Algunas de las viviendas en El Tecomatillo han sido destruidas por artefactos explosivos, pero pagar renta se les ha vuelto una tarea complicada, pues también falta trabajo
12/06/2026 14:32

MAZATLÁN._ La violencia los obligó a emigrar desde una comunidad de Durango, encontrando un nuevo hogar en Escuinapa.

Un hogar que era su paraíso, pese a las condiciones de precariedad.
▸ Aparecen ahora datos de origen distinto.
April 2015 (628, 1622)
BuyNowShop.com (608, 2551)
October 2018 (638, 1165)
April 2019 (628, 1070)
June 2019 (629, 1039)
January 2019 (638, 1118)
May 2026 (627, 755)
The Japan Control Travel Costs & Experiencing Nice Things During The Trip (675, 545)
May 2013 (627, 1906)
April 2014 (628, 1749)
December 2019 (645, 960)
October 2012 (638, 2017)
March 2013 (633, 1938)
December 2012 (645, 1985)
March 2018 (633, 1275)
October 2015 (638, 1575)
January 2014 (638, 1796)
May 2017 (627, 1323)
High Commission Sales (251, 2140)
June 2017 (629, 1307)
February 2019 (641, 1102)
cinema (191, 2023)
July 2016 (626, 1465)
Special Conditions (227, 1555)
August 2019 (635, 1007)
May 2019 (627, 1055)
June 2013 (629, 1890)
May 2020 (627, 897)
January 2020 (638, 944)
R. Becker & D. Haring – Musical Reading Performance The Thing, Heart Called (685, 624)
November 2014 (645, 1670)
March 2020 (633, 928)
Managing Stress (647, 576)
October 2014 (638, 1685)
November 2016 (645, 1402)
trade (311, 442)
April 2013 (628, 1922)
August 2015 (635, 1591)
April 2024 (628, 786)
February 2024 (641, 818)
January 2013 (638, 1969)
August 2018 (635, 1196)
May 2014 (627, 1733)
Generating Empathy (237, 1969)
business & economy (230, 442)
A un lado del Arroyo Buñigas, la comunidad tepehuana formó su comunidad, pero desde diciembre fueron desplazados por la violencia.

Sus nombres no están en un padrón de desplazamiento forzado, quizá ni siquiera están considerados, pero si su vida era precaria en su comunidad El Tecomatillo, hoy subsistir se ha vuelto aún más difícil.

Los niños no pueden ir a la escuela, una guía les es entregada bajo un árbol para que hagan las tareas y la secundaria que doña Lucia, la matriarca, formó, también permanece cerrada.

Ella, pese a que su edad es de 65 años, en estos últimos meses, lejos de su hogar, la mantiene en la tristeza, enferma, agobiada, sin ganas de volver a levantarse.

“Cuando hubo los ‘chingazos’ nos venimos, porque ahí cortito nos pasaban las balas, mi yerno dijo ‘suegra vámonos porque está duro, porque ya desde el mangal se están tirando’, ya se habían salido mis hijos, solo nosotros estábamos”, expresa, postrada en una hamaca, pues un dolor no la deja levantarse.

“Ahí venía yo arrastrándome como quien dice, no podía caminar, nos fuimos a dar hasta la Isla (del Bosque) pero tenemos que regresar, está duro la renta”, agrega.

No hay trabajo de momento, tienen que pagar 2 mil 500 de renta, más el agua, la luz, eso es vivir en la zona urbana, un lujo, señala.

“Mejor allá no pagamos nada... mi casa todo lo quemaron, quemaron mi casa y todo lo que tenía, no saqué nada, no pude”, dice en un susurró con voz quebrada.

Sabe que su comunidad está destruida, al parecer una bomba cayó sobre su vivienda, destruyendo todo.

Hace tres años un programa de energía de la CFE permitió que tuvieran energía eléctrica, pero todo les fue robado, cables, sus animales.

Tienen miedo, reconoce, no pueden irse así, al estar en las orillas la violencia se siente, pero tampoco hay quienes le den la mano, que los considere como desplazados, pues pareciera que para los gobiernos no existen.

“No sabemos si se puede o no, todavía está duro (regresar), nos acaban de matar, de ahí no han hecho nada pero si tenemos miedo, queremos seguridad”, señala.

Ellos existen, están dispersos desde diciembre de 2025, no podían seguir entre el sonido de balas y bombas, estar lejos de su comunidad le duele, es la comunidad que formó, hoy solo pueden decidir entre pagar un techo para dormir o comprar alimentos, señala.